▶ **Task directions**:
In the entries below, find the lines that contain the word "Archanjel" and copy them.

▶ **Records for the exercise**:
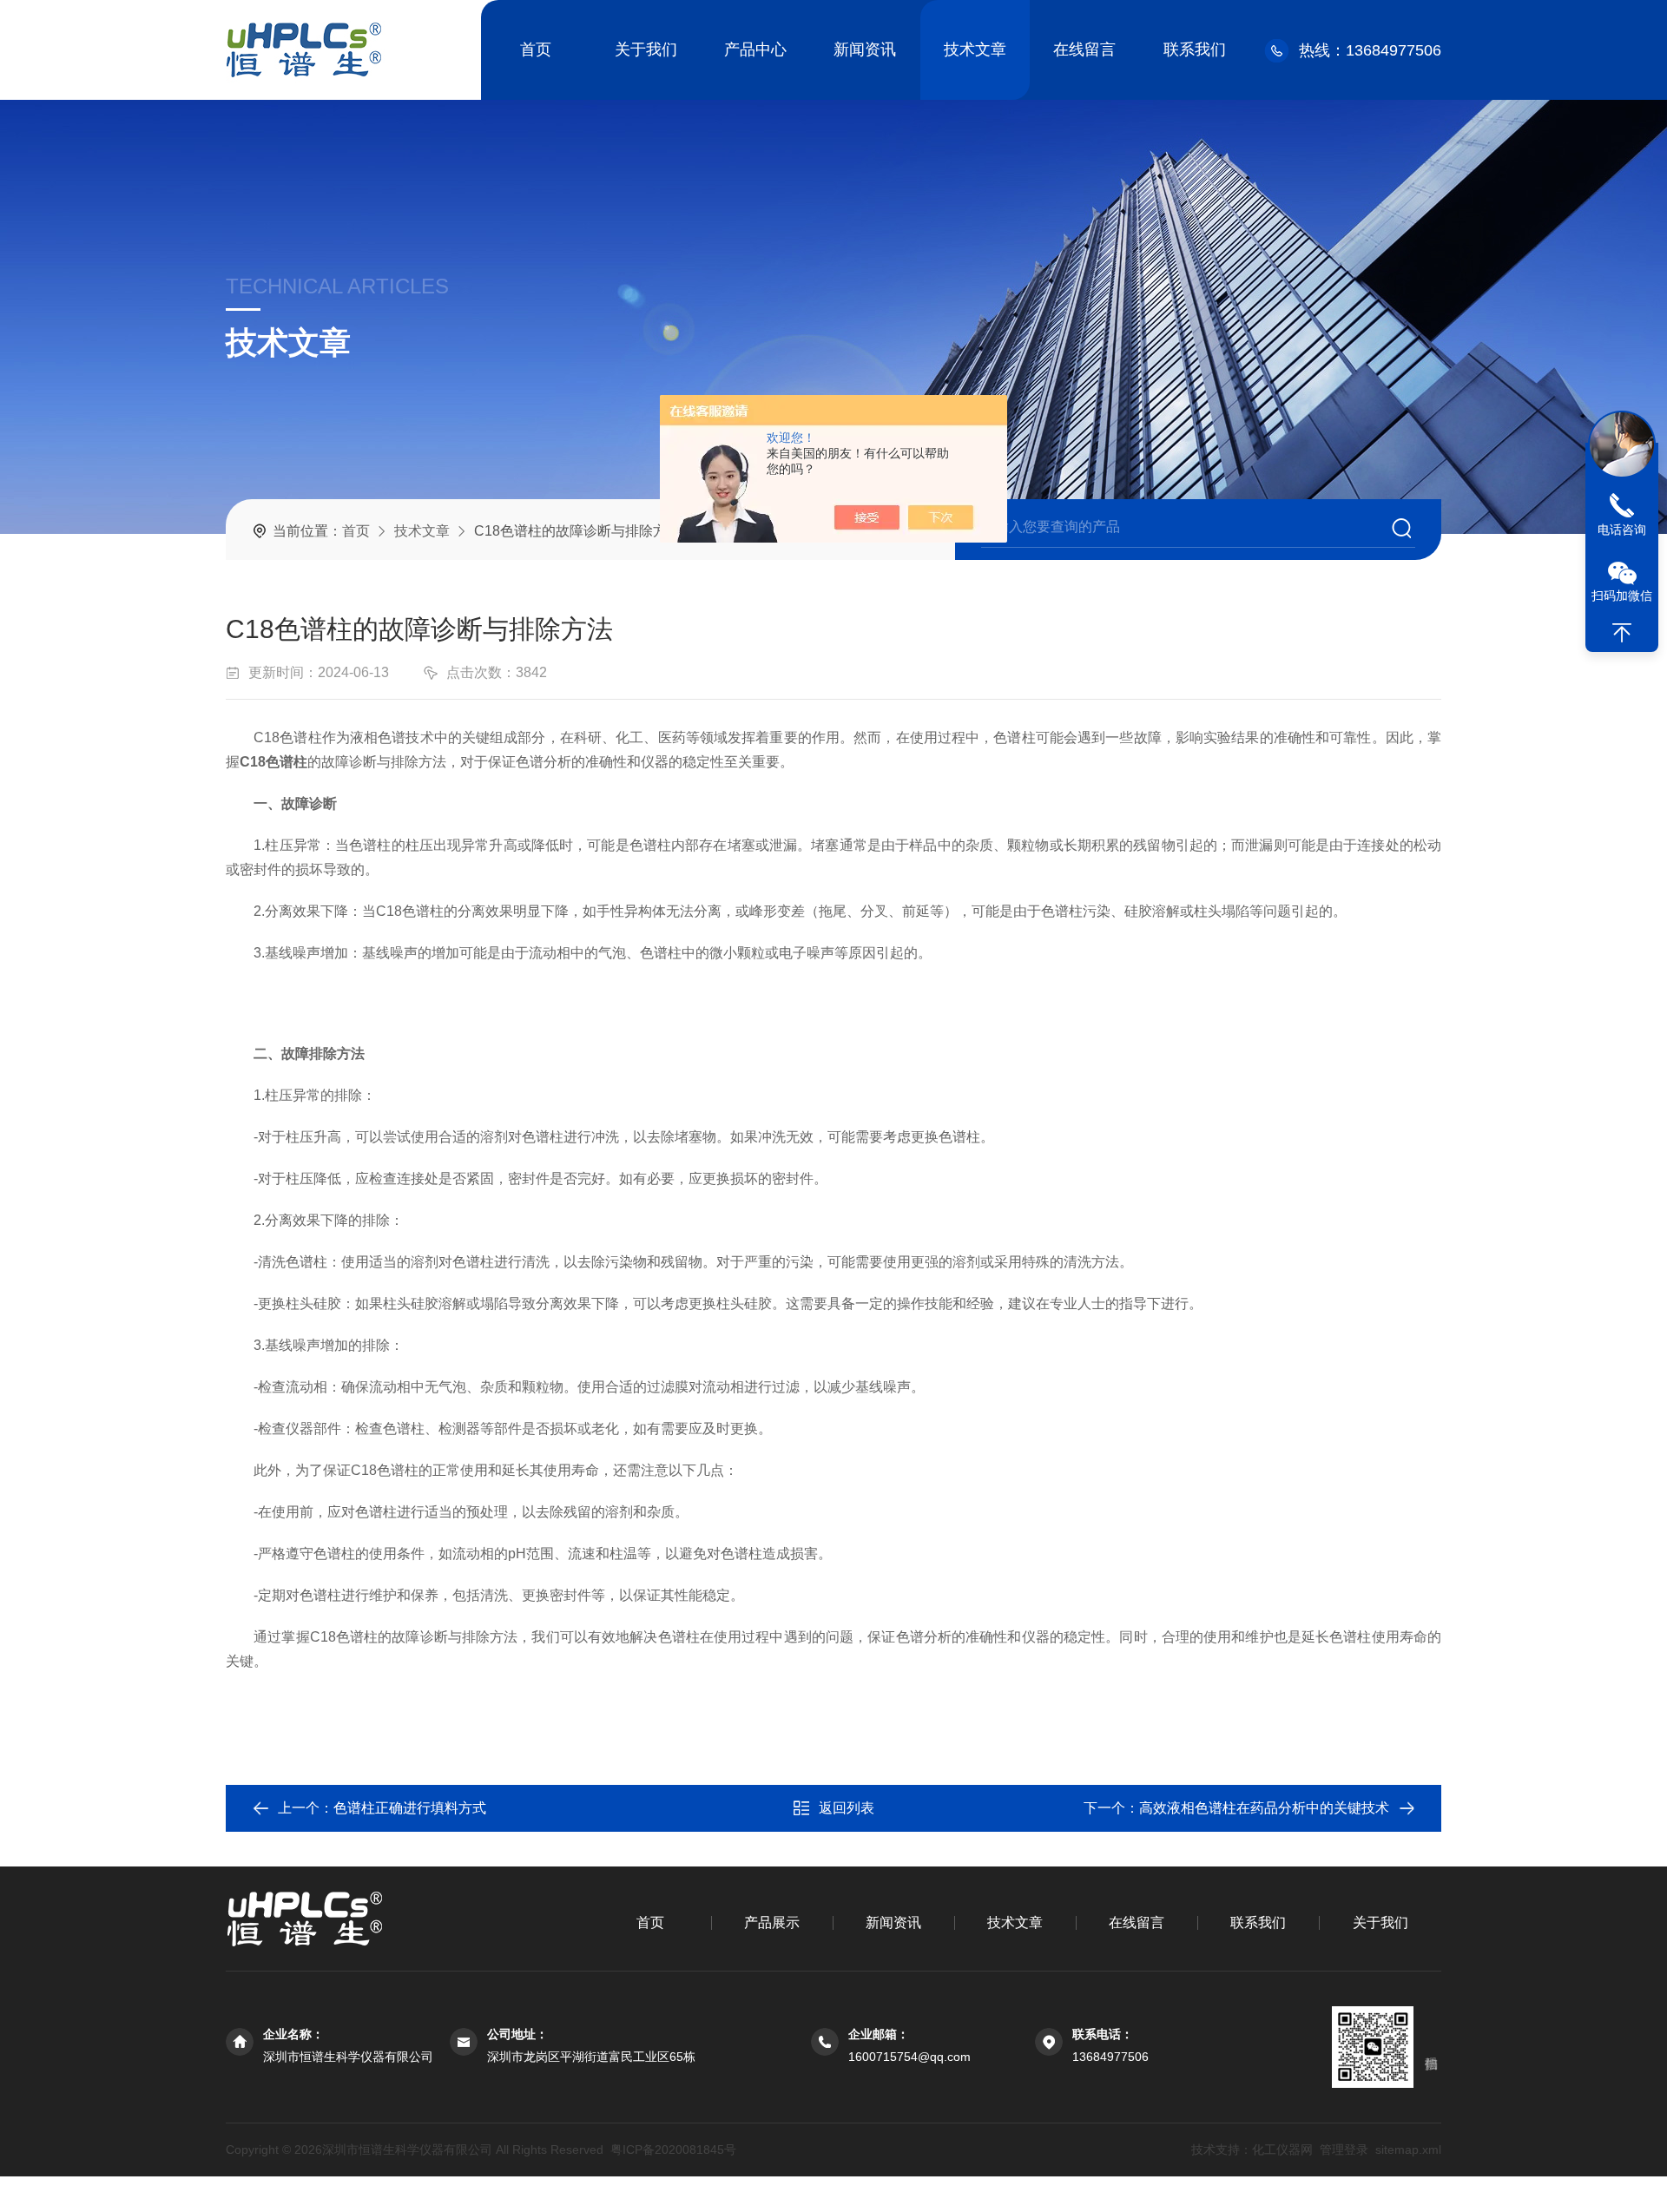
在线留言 (1084, 49)
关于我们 (646, 49)
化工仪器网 (1282, 2149)
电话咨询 (1622, 530)
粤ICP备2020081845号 (673, 2149)
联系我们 (1194, 49)
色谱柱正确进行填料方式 (409, 1808)
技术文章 (975, 49)
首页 (535, 49)
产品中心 (755, 49)
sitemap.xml (1408, 2149)
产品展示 (772, 1922)
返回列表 (846, 1808)
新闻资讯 (865, 49)
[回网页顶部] (1622, 633)
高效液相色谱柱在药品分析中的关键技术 (1264, 1808)
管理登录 (1344, 2149)
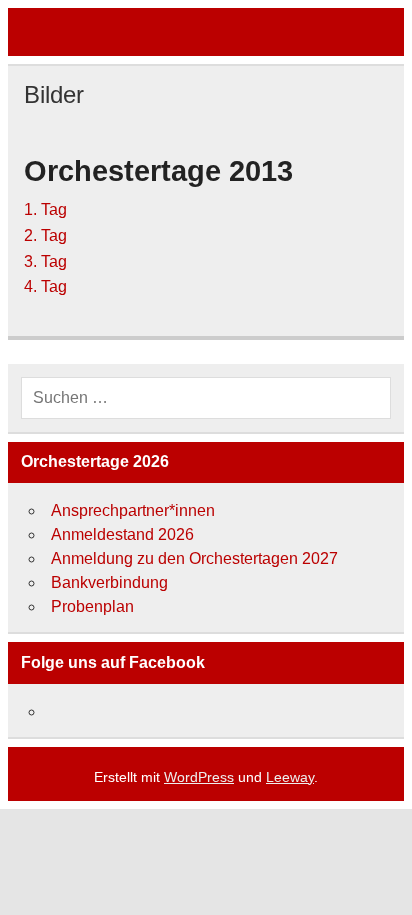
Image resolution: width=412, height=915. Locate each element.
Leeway (290, 777)
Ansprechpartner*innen (133, 510)
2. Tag (45, 235)
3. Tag (45, 261)
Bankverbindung (109, 582)
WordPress (199, 777)
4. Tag (45, 286)
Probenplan (92, 606)
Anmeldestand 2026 (122, 534)
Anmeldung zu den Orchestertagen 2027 (194, 558)
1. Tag (45, 209)
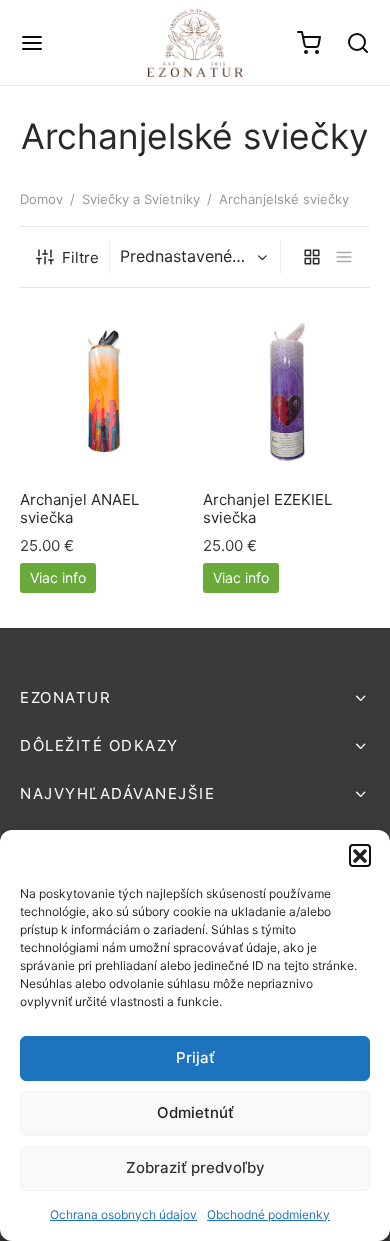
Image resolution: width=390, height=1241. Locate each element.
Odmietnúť (195, 1112)
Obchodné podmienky (268, 1214)
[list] (344, 257)
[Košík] (309, 43)
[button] (360, 855)
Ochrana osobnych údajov (123, 1214)
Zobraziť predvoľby (195, 1167)
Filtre (80, 257)
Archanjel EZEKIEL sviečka (267, 507)
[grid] (312, 257)
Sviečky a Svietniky (141, 199)
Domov (41, 199)
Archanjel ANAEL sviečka (79, 507)
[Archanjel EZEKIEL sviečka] (287, 392)
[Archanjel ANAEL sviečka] (104, 392)
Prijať (195, 1057)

▶ **Solution to this exercise**:
Archanjel EZEKIEL sviečka (267, 507)
Archanjel ANAEL sviečka (79, 507)
[Archanjel EZEKIEL sviečka] (287, 392)
[Archanjel ANAEL sviečka] (104, 392)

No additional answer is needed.